[Saved data entries]

────────────────────────────────────────

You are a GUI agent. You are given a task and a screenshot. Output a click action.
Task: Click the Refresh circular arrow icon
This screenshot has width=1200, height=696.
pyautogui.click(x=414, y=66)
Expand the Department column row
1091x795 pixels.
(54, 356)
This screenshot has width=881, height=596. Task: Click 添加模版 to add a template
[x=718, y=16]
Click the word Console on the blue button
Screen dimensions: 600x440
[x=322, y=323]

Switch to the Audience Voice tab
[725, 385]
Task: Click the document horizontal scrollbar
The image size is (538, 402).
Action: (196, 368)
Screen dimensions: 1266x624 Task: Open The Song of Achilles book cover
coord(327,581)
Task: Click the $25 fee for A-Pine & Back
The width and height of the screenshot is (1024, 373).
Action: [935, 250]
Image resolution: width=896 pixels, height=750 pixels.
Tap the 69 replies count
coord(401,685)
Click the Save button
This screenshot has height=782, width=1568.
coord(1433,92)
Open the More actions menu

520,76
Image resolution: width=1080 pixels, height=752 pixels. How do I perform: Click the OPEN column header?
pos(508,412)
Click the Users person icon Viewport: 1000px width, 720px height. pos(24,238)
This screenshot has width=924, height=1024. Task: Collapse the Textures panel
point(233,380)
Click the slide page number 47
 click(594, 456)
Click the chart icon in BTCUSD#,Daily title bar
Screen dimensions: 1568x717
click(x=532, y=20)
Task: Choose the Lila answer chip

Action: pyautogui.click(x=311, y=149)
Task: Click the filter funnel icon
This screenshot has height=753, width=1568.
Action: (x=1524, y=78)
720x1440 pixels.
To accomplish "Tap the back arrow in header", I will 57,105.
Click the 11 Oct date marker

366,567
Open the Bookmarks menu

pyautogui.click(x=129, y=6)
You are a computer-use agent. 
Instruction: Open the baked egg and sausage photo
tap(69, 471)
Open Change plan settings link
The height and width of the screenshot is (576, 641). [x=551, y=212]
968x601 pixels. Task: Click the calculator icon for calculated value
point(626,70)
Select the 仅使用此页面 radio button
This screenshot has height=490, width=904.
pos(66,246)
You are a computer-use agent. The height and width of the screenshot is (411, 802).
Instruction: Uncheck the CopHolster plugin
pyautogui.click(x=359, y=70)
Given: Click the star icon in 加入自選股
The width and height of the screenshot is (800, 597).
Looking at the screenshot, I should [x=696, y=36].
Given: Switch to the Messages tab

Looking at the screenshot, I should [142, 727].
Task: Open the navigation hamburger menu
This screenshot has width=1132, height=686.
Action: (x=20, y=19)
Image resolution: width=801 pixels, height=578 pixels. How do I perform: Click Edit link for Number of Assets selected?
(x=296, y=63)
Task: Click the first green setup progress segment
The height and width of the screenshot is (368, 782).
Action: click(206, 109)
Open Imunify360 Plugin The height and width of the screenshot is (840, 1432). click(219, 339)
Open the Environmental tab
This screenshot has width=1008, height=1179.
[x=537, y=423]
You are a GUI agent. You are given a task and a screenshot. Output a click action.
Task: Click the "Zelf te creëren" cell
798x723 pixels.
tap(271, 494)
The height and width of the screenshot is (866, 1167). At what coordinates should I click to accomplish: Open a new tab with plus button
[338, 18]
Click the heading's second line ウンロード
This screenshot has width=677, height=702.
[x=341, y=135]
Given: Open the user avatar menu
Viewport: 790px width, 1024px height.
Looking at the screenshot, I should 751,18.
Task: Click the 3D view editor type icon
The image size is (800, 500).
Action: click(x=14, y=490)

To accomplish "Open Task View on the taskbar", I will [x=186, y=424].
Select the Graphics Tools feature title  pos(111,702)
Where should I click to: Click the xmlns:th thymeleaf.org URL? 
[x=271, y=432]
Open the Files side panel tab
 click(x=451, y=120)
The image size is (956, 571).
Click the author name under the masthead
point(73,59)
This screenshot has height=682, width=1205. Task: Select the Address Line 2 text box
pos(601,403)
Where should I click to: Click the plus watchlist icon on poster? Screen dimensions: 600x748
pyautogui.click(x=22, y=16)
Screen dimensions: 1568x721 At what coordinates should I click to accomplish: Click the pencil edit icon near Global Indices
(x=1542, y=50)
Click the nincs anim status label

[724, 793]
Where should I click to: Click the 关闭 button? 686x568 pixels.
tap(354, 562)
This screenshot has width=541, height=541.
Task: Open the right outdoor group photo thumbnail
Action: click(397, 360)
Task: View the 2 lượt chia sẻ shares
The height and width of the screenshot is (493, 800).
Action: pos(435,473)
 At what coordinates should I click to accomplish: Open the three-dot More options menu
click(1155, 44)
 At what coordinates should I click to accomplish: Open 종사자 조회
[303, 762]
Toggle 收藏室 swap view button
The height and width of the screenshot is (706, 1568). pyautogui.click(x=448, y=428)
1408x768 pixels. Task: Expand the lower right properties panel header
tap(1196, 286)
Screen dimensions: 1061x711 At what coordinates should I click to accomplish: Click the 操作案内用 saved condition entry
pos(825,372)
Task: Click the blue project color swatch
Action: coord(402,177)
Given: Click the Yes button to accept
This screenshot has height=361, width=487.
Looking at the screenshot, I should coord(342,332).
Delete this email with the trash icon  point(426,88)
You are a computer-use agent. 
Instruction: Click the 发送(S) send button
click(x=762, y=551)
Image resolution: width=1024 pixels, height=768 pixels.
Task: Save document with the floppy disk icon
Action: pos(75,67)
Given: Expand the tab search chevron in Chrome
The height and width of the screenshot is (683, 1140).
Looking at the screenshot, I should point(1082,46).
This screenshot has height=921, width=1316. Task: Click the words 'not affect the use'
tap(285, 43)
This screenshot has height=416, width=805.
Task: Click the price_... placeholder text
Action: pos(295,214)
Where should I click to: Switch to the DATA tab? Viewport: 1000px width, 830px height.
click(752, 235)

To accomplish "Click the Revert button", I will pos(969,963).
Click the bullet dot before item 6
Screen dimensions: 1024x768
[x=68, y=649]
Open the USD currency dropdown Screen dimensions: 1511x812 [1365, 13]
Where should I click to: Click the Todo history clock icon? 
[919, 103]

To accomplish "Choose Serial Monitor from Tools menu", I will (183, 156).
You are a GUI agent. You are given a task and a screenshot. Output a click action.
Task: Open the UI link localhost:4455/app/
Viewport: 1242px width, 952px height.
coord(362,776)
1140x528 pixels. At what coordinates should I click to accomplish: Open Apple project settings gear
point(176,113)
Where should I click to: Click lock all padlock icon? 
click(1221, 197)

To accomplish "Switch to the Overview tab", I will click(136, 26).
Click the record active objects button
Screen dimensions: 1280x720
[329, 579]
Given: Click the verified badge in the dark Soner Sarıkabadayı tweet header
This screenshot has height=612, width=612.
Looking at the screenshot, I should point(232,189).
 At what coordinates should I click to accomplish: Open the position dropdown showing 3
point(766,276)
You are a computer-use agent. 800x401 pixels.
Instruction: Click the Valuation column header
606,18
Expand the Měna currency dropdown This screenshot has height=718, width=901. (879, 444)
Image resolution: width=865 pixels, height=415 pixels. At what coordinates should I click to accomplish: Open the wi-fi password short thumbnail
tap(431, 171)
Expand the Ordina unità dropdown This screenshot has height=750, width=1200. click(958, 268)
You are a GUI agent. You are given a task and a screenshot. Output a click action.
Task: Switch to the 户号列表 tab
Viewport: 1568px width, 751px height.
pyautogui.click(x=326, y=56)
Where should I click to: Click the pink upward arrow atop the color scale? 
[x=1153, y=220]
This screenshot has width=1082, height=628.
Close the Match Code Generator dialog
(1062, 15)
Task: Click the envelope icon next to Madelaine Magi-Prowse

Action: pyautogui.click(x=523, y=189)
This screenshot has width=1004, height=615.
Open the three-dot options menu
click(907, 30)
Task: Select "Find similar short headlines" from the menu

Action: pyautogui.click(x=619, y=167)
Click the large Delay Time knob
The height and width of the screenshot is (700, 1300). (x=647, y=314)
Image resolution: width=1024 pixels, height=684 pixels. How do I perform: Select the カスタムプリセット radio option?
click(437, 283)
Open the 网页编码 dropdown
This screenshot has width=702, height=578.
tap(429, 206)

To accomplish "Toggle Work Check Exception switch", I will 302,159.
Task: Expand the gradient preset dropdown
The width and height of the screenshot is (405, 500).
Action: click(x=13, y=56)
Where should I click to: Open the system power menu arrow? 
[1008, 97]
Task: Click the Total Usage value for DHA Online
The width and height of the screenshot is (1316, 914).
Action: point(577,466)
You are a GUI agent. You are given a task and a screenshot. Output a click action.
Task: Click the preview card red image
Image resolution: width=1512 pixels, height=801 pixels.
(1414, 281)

────────────────────────────────────────

Description of the task:
Look over the records above and say how many lines hold the word "Tools", giving the number alone.

Finished exercise:
2